> _Task brief_: Among the records that follow, set down only the lines from the one containing "Click the cyan Refresh button" to the one containing "Click the Web", both included, exactly.

> _Dataset extract_:
━━━━━━━━
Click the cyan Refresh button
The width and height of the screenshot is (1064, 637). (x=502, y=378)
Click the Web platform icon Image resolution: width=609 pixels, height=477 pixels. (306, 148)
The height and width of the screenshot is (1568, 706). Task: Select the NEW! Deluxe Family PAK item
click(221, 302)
━━━━━━━━
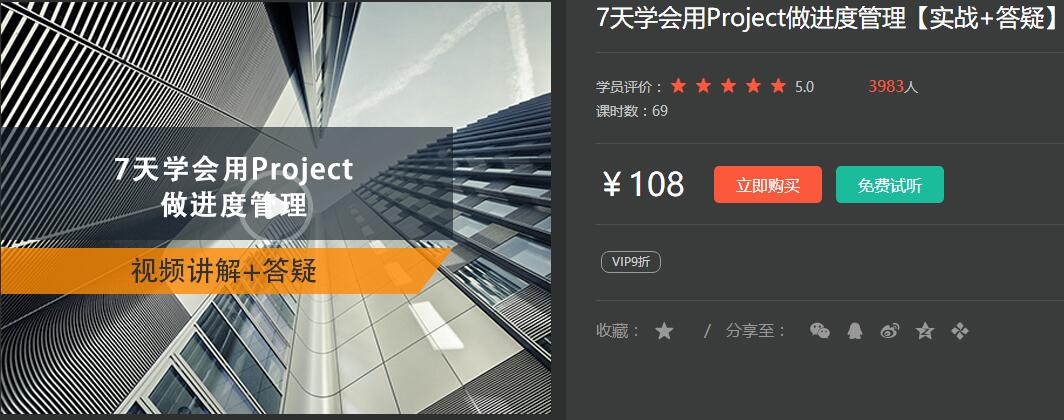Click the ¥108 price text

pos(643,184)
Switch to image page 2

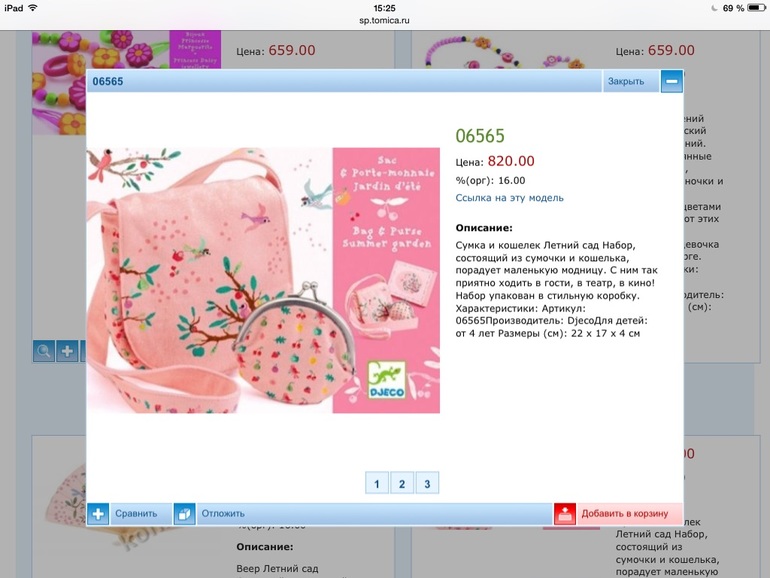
━━━━━━━━
> _Answer for the task_:
Click the cyan Refresh button
The width and height of the screenshot is (1064, 637). (x=502, y=378)
Click the Web platform icon Image resolution: width=609 pixels, height=477 pixels. (306, 148)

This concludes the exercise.